КОРОТКОЕ ЗАДАНИЕ A:
Выпишите из приведённого ниже отрывка о Рубцове все предложения, в которых фамилия Рубцов встречается в любой форме.

ИСХОДНЫЙ ОТРЫВОК:
++++++

И напьюсь,
Как зверь вечерний!
А в жизни — нет.
В жизни Рубцов никогда не позволял себе жаловаться.
Даже если приходилось просить взаймы деньги, он делал это мучительно трудно...
Еще труднее, почти невозможно было Рубцову объяснить свои поступки. Правота Рубцова — его стихи, любые другие объяснения звучали неискренне и косноязычно. Конечно, нужно всегда помнить, что Рубцов был не только очень умным человеком, но и необыкновенно тонким, остро чувствующим малейшую фальшь в человеческих отношениях. Правда, будучи трезвым, он редко давал понять, как его коробят те или иные разговоры. Рубцов всегда по мере возможности щадил самолюбие своих друзей.
Его друзья, как мы видим это, например, по воспоминаниям Виктора Астафьева, оказались в этом смысле гораздо менее великодушными...
И, конечно же, здесь нельзя забывать и о провинциальной тоске, о злой и мелочной, почти бабьей наблюдательности небольшого города — все подмечающего, ничего не пропускающего и долго-долго потом обсасывающего на разные лады новостишку скандала...

++++++

СПИСОК ДЛЯ ОБРАБОТКИ:
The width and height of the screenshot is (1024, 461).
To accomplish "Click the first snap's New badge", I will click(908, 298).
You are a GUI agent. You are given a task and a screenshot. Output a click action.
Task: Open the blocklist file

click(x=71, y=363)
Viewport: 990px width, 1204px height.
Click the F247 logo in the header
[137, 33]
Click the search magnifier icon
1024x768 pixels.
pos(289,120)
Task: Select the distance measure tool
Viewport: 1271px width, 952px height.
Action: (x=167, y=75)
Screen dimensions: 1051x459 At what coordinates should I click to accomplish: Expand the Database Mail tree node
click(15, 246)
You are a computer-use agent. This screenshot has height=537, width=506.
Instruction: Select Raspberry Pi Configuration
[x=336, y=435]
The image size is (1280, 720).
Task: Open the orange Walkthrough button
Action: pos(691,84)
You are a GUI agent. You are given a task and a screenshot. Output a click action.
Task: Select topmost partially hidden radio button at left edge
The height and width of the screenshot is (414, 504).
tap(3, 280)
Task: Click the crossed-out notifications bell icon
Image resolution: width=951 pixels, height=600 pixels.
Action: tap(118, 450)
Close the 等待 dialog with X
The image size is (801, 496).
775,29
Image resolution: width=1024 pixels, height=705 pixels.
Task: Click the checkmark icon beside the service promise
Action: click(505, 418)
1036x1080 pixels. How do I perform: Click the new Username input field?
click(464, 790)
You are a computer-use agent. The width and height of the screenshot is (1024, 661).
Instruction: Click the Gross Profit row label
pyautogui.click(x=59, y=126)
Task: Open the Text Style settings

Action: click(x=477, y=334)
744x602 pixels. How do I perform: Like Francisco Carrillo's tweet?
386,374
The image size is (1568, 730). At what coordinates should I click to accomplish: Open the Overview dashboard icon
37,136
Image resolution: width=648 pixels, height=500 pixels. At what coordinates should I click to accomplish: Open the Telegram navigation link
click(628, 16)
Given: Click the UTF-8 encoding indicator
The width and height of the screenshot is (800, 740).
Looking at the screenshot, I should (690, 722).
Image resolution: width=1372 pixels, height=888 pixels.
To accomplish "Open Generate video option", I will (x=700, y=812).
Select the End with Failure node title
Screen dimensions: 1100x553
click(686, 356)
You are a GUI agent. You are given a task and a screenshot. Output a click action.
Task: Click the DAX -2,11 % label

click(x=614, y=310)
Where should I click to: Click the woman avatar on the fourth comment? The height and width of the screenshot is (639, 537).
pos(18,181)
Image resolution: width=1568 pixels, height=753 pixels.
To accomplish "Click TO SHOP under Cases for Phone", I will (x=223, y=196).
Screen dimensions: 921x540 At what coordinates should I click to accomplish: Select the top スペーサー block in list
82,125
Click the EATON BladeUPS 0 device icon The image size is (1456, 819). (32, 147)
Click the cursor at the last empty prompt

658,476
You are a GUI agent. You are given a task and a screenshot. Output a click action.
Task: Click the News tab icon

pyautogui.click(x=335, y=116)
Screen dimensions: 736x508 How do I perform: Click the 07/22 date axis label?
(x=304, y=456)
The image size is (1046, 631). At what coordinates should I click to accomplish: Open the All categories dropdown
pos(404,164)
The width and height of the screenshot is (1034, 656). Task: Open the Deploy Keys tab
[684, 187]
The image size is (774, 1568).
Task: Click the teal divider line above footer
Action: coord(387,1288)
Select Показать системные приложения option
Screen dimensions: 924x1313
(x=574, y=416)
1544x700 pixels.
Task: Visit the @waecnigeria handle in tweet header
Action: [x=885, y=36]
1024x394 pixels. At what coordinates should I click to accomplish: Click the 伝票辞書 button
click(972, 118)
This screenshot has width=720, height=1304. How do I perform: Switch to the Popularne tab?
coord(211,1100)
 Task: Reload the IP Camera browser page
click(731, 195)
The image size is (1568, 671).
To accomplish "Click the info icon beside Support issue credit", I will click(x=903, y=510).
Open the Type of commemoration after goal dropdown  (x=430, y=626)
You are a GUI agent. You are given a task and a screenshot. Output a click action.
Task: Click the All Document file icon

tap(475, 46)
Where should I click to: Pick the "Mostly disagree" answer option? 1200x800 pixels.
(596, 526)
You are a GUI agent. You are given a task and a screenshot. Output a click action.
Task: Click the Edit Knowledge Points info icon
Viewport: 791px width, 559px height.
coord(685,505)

++++++

КОРОТКОЕ ЗАДАНИЕ B:
Продублируйте без изменений строки списка, начиная со строки, содержащей "Where should I click to: Click", и заканчивая строкой, содержащей "pos(404,164)".

ПРАВИЛЬНЫЙ РЕЗУЛЬТАТ A:
В жизни Рубцов никогда не позволял себе жаловаться.
Еще труднее, почти невозможно было Рубцову объяснить свои поступки.
Правота Рубцова — его стихи, любые другие объяснения звучали неискренне и косноязычно.
Конечно, нужно всегда помнить, что Рубцов был не только очень умным человеком, но и необыкновенно тонким, остро чувствующим малейшую фальшь в человеческих отношениях.
Рубцов всегда по мере возможности щадил самолюбие своих друзей.

ПРАВИЛЬНЫЙ РЕЗУЛЬТАТ B:
Where should I click to: Click the woman avatar on the fourth comment? The height and width of the screenshot is (639, 537).
pos(18,181)
Image resolution: width=1568 pixels, height=753 pixels.
To accomplish "Click TO SHOP under Cases for Phone", I will (x=223, y=196).
Screen dimensions: 921x540 At what coordinates should I click to accomplish: Select the top スペーサー block in list
82,125
Click the EATON BladeUPS 0 device icon The image size is (1456, 819). (32, 147)
Click the cursor at the last empty prompt

658,476
You are a GUI agent. You are given a task and a screenshot. Output a click action.
Task: Click the News tab icon

pyautogui.click(x=335, y=116)
Screen dimensions: 736x508 How do I perform: Click the 07/22 date axis label?
(x=304, y=456)
The image size is (1046, 631). At what coordinates should I click to accomplish: Open the All categories dropdown
pos(404,164)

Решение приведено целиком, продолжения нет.